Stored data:
══════════════════════════════

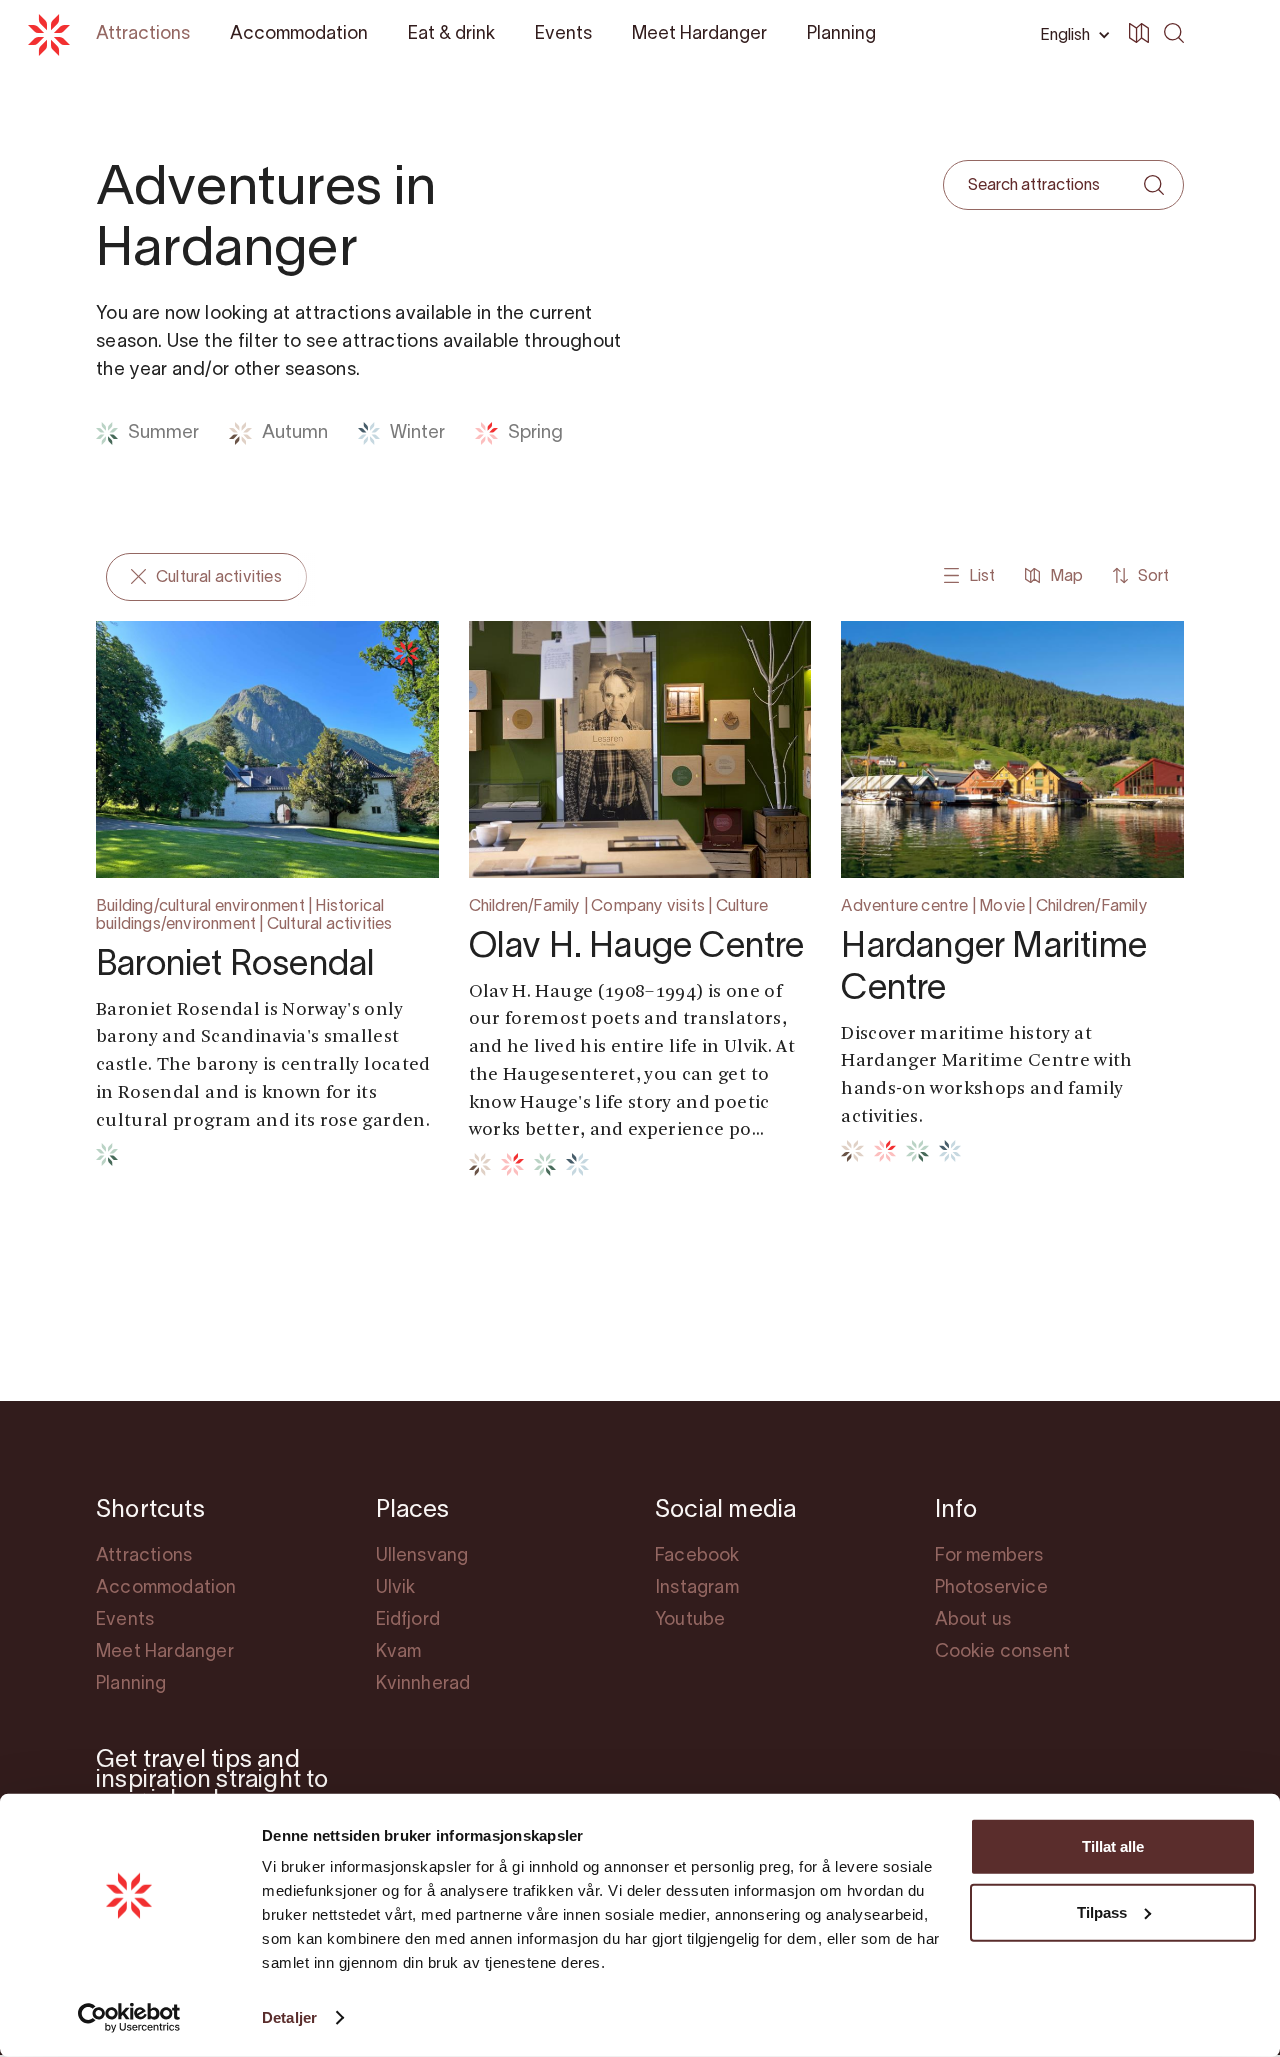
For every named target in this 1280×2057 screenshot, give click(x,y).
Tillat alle (1113, 1846)
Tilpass (1102, 1911)
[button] (1228, 36)
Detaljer (289, 2017)
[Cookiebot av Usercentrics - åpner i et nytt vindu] (129, 2018)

══════════════════════════════

■ Work instructions:
Pictures aside, reproduce all of the data exactly.

■ Finished task:
For every named target in this 1280×2057 screenshot, give click(x,y).
Tillat alle (1113, 1846)
Tilpass (1102, 1911)
[button] (1228, 36)
Detaljer (289, 2017)
[Cookiebot av Usercentrics - åpner i et nytt vindu] (129, 2018)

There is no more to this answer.